**Your goal:** Rewrite the items below as a numbered list, one line per number, leaving out any blank lines.

**Data supplied:**
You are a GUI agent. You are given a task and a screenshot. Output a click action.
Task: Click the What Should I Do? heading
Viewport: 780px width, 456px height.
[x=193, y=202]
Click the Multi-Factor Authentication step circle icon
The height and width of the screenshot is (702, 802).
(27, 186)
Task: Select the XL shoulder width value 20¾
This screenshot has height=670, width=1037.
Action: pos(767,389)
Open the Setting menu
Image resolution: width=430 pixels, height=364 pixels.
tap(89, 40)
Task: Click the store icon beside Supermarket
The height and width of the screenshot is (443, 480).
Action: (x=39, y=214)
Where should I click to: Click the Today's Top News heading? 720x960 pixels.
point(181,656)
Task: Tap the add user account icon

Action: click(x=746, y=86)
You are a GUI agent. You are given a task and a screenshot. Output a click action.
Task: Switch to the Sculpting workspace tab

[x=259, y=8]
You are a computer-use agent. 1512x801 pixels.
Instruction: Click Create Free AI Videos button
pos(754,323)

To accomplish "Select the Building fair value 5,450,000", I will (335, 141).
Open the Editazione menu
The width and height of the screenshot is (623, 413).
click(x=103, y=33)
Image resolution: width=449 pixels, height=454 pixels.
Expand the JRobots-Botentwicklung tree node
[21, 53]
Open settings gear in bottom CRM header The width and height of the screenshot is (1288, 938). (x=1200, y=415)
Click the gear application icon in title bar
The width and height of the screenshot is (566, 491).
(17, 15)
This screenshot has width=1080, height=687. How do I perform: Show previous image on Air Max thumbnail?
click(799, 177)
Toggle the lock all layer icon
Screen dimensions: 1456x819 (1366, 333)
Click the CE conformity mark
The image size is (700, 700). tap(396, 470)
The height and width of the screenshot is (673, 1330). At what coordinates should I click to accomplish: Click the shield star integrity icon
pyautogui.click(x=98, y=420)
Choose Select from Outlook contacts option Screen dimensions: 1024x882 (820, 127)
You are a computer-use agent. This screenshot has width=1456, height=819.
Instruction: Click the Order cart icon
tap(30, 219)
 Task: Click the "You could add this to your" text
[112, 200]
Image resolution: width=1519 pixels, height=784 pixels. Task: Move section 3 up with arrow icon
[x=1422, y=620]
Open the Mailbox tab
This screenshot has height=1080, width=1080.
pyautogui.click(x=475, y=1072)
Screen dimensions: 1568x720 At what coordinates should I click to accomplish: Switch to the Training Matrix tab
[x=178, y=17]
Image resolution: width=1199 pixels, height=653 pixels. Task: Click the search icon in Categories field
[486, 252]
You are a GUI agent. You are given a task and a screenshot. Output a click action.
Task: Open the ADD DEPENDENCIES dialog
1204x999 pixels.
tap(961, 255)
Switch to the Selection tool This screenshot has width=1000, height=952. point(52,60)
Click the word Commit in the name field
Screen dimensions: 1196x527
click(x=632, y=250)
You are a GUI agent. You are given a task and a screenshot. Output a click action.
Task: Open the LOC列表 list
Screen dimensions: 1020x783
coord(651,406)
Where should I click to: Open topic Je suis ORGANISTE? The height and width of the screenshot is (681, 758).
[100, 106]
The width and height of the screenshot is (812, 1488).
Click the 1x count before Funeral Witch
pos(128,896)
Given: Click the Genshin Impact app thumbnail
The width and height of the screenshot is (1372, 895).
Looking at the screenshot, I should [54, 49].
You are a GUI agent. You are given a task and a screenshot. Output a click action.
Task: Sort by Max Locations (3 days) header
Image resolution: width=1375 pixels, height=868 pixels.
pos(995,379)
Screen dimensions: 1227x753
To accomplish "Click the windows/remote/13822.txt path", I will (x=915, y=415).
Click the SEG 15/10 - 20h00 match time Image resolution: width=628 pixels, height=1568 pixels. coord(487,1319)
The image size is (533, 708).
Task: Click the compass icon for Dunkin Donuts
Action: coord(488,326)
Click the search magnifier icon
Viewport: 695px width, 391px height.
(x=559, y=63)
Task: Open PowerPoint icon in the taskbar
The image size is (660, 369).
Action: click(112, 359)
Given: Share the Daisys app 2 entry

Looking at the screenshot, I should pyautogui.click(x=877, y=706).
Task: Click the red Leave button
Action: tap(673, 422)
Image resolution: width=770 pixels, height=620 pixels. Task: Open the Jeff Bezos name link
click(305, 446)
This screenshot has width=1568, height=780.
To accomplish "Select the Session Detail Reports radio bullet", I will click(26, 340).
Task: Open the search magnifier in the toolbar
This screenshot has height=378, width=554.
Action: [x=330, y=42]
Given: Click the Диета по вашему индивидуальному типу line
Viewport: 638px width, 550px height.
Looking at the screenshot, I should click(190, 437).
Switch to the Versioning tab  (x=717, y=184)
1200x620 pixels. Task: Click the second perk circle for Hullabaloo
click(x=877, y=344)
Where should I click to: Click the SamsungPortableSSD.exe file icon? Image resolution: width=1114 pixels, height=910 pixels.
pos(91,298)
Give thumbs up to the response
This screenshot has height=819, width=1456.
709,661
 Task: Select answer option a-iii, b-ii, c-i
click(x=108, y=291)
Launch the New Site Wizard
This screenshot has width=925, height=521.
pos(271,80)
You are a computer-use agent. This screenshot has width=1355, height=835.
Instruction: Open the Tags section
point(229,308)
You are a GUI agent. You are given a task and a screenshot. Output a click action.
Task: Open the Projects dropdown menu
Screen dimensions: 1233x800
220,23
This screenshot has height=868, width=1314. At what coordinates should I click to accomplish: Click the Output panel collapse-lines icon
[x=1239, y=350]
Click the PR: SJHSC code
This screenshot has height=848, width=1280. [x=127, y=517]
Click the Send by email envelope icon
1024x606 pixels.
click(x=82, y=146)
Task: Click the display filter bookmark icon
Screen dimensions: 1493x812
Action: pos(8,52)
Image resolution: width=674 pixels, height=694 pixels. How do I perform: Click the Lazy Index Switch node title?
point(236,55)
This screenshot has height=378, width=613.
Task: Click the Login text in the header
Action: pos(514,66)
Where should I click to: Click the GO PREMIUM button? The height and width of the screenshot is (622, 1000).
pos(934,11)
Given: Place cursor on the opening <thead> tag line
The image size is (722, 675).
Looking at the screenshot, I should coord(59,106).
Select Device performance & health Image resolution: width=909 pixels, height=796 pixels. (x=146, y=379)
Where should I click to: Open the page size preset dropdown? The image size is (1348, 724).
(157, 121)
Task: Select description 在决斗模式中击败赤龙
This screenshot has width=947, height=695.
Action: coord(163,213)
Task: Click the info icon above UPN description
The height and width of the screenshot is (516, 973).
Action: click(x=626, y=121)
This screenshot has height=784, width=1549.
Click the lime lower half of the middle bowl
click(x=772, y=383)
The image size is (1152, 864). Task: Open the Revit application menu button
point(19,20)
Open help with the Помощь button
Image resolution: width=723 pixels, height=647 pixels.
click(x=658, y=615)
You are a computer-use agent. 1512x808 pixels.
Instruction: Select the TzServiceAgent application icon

**Reply to the task:**
1. You are a GUI agent. You are given a task and a screenshot. Output a click action.
2. Task: Click the What Should I Do? heading
3. Viewport: 780px width, 456px height.
4. [x=193, y=202]
5. Click the Multi-Factor Authentication step circle icon
6. The height and width of the screenshot is (702, 802).
7. (27, 186)
8. Task: Select the XL shoulder width value 20¾
9. This screenshot has height=670, width=1037.
10. Action: pos(767,389)
11. Open the Setting menu
12. Image resolution: width=430 pixels, height=364 pixels.
13. tap(89, 40)
14. Task: Click the store icon beside Supermarket
15. The height and width of the screenshot is (443, 480).
16. Action: (x=39, y=214)
17. Where should I click to: Click the Today's Top News heading? 720x960 pixels.
18. point(181,656)
19. Task: Tap the add user account icon
20. Action: click(x=746, y=86)
21. You are a GUI agent. You are given a task and a screenshot. Output a click action.
22. Task: Switch to the Sculpting workspace tab
23. [x=259, y=8]
24. You are a computer-use agent. 1512x801 pixels.
25. Instruction: Click Create Free AI Videos button
26. pos(754,323)
27. To accomplish "Select the Building fair value 5,450,000", I will (335, 141).
28. Open the Editazione menu
29. The width and height of the screenshot is (623, 413).
30. click(x=103, y=33)
31. Image resolution: width=449 pixels, height=454 pixels.
32. Expand the JRobots-Botentwicklung tree node
33. [21, 53]
34. Open settings gear in bottom CRM header The width and height of the screenshot is (1288, 938). (x=1200, y=415)
35. Click the gear application icon in title bar
36. The width and height of the screenshot is (566, 491).
37. (17, 15)
38. This screenshot has width=1080, height=687. How do I perform: Show previous image on Air Max thumbnail?
39. click(799, 177)
40. Toggle the lock all layer icon
41. Screen dimensions: 1456x819 (1366, 333)
42. Click the CE conformity mark
43. The image size is (700, 700). tap(396, 470)
44. The height and width of the screenshot is (673, 1330). At what coordinates should I click to accomplish: Click the shield star integrity icon
45. pyautogui.click(x=98, y=420)
46. Choose Select from Outlook contacts option Screen dimensions: 1024x882 (820, 127)
47. You are a computer-use agent. This screenshot has width=1456, height=819.
48. Instruction: Click the Order cart icon
49. tap(30, 219)
50.  Task: Click the "You could add this to your" text
51. [112, 200]
52. Image resolution: width=1519 pixels, height=784 pixels. Task: Move section 3 up with arrow icon
53. [x=1422, y=620]
54. Open the Mailbox tab
55. This screenshot has height=1080, width=1080.
56. pyautogui.click(x=475, y=1072)
57. Screen dimensions: 1568x720 At what coordinates should I click to accomplish: Switch to the Training Matrix tab
58. [x=178, y=17]
59. Image resolution: width=1199 pixels, height=653 pixels. Task: Click the search icon in Categories field
60. [486, 252]
61. You are a GUI agent. You are given a task and a screenshot. Output a click action.
62. Task: Open the ADD DEPENDENCIES dialog
63. 1204x999 pixels.
64. tap(961, 255)
65. Switch to the Selection tool This screenshot has width=1000, height=952. point(52,60)
66. Click the word Commit in the name field
67. Screen dimensions: 1196x527
68. click(x=632, y=250)
69. You are a GUI agent. You are given a task and a screenshot. Output a click action.
70. Task: Open the LOC列表 list
71. Screen dimensions: 1020x783
72. coord(651,406)
73. Where should I click to: Open topic Je suis ORGANISTE? The height and width of the screenshot is (681, 758).
74. [100, 106]
75. The width and height of the screenshot is (812, 1488).
76. Click the 1x count before Funeral Witch
77. pos(128,896)
78. Given: Click the Genshin Impact app thumbnail
79. The width and height of the screenshot is (1372, 895).
80. Looking at the screenshot, I should [54, 49].
81. You are a GUI agent. You are given a task and a screenshot. Output a click action.
82. Task: Sort by Max Locations (3 days) header
83. Image resolution: width=1375 pixels, height=868 pixels.
84. pos(995,379)
85. Screen dimensions: 1227x753
86. To accomplish "Click the windows/remote/13822.txt path", I will (x=915, y=415).
87. Click the SEG 15/10 - 20h00 match time Image resolution: width=628 pixels, height=1568 pixels. coord(487,1319)
88. The image size is (533, 708).
89. Task: Click the compass icon for Dunkin Donuts
90. Action: coord(488,326)
91. Click the search magnifier icon
92. Viewport: 695px width, 391px height.
93. (x=559, y=63)
94. Task: Open PowerPoint icon in the taskbar
95. The image size is (660, 369).
96. Action: click(112, 359)
97. Given: Share the Daisys app 2 entry
98. Looking at the screenshot, I should pyautogui.click(x=877, y=706).
99. Task: Click the red Leave button
100. Action: tap(673, 422)
101. Image resolution: width=770 pixels, height=620 pixels. Task: Open the Jeff Bezos name link
102. click(305, 446)
103. This screenshot has width=1568, height=780.
104. To accomplish "Select the Session Detail Reports radio bullet", I will click(26, 340).
105. Task: Open the search magnifier in the toolbar
106. This screenshot has height=378, width=554.
107. Action: [x=330, y=42]
108. Given: Click the Диета по вашему индивидуальному типу line
109. Viewport: 638px width, 550px height.
110. Looking at the screenshot, I should click(190, 437).
111. Switch to the Versioning tab  (x=717, y=184)
112. 1200x620 pixels. Task: Click the second perk circle for Hullabaloo
113. click(x=877, y=344)
114. Where should I click to: Click the SamsungPortableSSD.exe file icon? Image resolution: width=1114 pixels, height=910 pixels.
115. pos(91,298)
116. Give thumbs up to the response
117. This screenshot has height=819, width=1456.
118. 709,661
119.  Task: Select answer option a-iii, b-ii, c-i
120. click(x=108, y=291)
121. Launch the New Site Wizard
122. This screenshot has width=925, height=521.
123. pos(271,80)
124. You are a computer-use agent. This screenshot has width=1355, height=835.
125. Instruction: Open the Tags section
126. point(229,308)
127. You are a GUI agent. You are given a task and a screenshot. Output a click action.
128. Task: Open the Projects dropdown menu
129. Screen dimensions: 1233x800
130. 220,23
131. This screenshot has height=868, width=1314. At what coordinates should I click to accomplish: Click the Output panel collapse-lines icon
132. [x=1239, y=350]
133. Click the PR: SJHSC code
134. This screenshot has height=848, width=1280. [x=127, y=517]
135. Click the Send by email envelope icon
136. 1024x606 pixels.
137. click(x=82, y=146)
138. Task: Click the display filter bookmark icon
139. Screen dimensions: 1493x812
140. Action: pos(8,52)
141. Image resolution: width=674 pixels, height=694 pixels. How do I perform: Click the Lazy Index Switch node title?
142. point(236,55)
143. This screenshot has height=378, width=613.
144. Task: Click the Login text in the header
145. Action: pos(514,66)
146. Where should I click to: Click the GO PREMIUM button? The height and width of the screenshot is (622, 1000).
147. pos(934,11)
148. Given: Place cursor on the opening <thead> tag line
149. The image size is (722, 675).
150. Looking at the screenshot, I should coord(59,106).
151. Select Device performance & health Image resolution: width=909 pixels, height=796 pixels. (x=146, y=379)
152. Where should I click to: Open the page size preset dropdown? The image size is (1348, 724).
153. (157, 121)
154. Task: Select description 在决斗模式中击败赤龙
155. This screenshot has width=947, height=695.
156. Action: coord(163,213)
157. Task: Click the info icon above UPN description
158. The height and width of the screenshot is (516, 973).
159. Action: click(x=626, y=121)
160. This screenshot has height=784, width=1549.
161. Click the lime lower half of the middle bowl
162. click(x=772, y=383)
163. The image size is (1152, 864). Task: Open the Revit application menu button
164. point(19,20)
165. Open help with the Помощь button
166. Image resolution: width=723 pixels, height=647 pixels.
167. click(x=658, y=615)
168. You are a computer-use agent. 1512x808 pixels.
169. Instruction: Select the TzServiceAgent application icon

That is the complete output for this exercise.